“Can this really be us?”—Who We Are and How We Got Here
Lara Pawson, author of In the Name of the People: Angola's Forgotten Massacre, examines complacency and complicity in the xenophobic and racist underpinnings of the EU referendum's Leave campaign.
A few hours before polling stations closed last Thursday, I travelled to west London to watch an extraordinary film about Syria. Silvered Water: Syria Self-Portrait (2014) is composed almost entirely of footage shot on mobile phones and uploaded, anonymously, onto YouTube. Some of it is also the remarkable work of Wiam Simav Bedirxan, a Kurdish woman surviving and filming tenaciously in the city of Homs. The film moves back and forth between Syria and France, to Paris where its Syrian director, Ossama Mohammed, lives in exile. The violence feels relentless: we see a young man being tortured, a truncheon thrust up his arse; another sitting upright in a plastic chair, his face blown off in shreds; we see the carefully wrapped bodies of dead children; the grief of weeping women; we see a kitten chewing the insides of a dog; and a pair of dead horses, starch stiff on a Homs street. It goes on and on and on.

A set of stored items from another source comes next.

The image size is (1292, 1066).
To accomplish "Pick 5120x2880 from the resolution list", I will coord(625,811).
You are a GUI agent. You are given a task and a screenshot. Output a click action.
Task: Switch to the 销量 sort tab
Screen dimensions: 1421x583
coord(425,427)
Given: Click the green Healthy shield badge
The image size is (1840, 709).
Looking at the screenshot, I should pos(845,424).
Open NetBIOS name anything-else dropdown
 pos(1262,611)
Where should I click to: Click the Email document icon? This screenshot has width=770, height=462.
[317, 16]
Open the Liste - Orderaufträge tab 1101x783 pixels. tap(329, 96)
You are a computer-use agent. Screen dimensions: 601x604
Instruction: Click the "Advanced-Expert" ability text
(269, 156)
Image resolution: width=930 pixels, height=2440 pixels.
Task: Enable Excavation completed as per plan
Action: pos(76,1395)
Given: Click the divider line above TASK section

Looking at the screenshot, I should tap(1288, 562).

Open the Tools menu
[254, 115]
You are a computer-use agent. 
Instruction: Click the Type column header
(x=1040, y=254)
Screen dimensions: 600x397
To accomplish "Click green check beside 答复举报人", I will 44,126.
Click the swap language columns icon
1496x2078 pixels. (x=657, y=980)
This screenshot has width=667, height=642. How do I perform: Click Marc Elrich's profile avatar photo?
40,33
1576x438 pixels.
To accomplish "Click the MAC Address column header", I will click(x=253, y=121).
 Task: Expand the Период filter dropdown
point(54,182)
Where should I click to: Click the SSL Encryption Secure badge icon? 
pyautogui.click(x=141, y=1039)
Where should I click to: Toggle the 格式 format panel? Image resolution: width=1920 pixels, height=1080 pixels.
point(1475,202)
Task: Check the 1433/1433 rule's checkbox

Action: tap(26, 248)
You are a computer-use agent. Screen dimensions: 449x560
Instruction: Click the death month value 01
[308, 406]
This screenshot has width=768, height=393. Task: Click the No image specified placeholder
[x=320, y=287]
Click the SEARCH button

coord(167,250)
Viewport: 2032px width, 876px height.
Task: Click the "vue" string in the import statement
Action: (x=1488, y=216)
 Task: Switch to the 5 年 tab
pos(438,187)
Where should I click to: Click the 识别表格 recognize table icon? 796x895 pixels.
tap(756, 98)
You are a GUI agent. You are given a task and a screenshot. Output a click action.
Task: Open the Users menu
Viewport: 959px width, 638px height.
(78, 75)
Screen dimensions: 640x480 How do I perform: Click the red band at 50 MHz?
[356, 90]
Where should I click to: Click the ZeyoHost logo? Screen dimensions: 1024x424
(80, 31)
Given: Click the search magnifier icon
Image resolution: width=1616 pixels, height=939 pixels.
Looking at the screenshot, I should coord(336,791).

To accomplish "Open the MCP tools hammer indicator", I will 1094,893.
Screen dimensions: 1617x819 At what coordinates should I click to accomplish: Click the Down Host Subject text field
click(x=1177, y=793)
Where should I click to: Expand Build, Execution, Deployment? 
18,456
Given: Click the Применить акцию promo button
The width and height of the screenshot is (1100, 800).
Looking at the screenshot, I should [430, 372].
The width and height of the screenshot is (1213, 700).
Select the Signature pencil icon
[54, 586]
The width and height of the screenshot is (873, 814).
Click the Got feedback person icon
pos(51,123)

Early in the film, however, I was confused, briefly, by some of the footage. Was I watching a scene in a Syrian city or in Paris? The narrow streets looked so familiar – the almost quaint blocks of flats complete with tiny balconies, blinds and plants in pots. But as the film rolled out, the physical destruction of Syria expanding, so the distinction between here and there and there and here became clear. On screen, at least. In my head, it was a different matter. A series of thoughts were scrambling. Here we were watching a film about the indescribable suffering of so many Syrians on the very day that millions of British voters were marking a cross to keep foreigners out. How many of us have even the vaguest clue of what it is to live with war? How many of us desire to truly understand? Mixing in with my anger and shame was another frightening thought, one that has gone round and round my head for months now: that our meanness, our arrogant notions of British exceptionalism, our racism, parochialism and narcissism are leading us ever closer to violent conflict here.
Months ago, I became convinced that we would vote to leave. I was surprised by the number of friends and acquiantances who thought otherwise. Largely due to the amount of airtime willingly given to a jingoistic, quasi-alcoholic, ex-trader, I was certain, too, that there would be a surge in public expressions of racism and hatred. Again, I was taken aback by the number of people who suggested I was suffering from exaggerated pessimism. When Jo Cox was assassinated, I sat at my desk, welling up, appalled, afraid and ashamed. Yet I felt no sense of surprise. What did amaze me was the number of people, from left to right, who spoke of their “shock”. The word was used again and again, as if Tommy Mair's white supremacist violence, and his devotion to apartheid and Nazism, had come from nowhere. Even today, almost a week after the referendum result, as social media and news reports stack up with more and more examples of public, largely unchallenged racist, homophobic, xenophobic and Islamophobic abuse, many are still expressing a certain dismay. Can this really be us?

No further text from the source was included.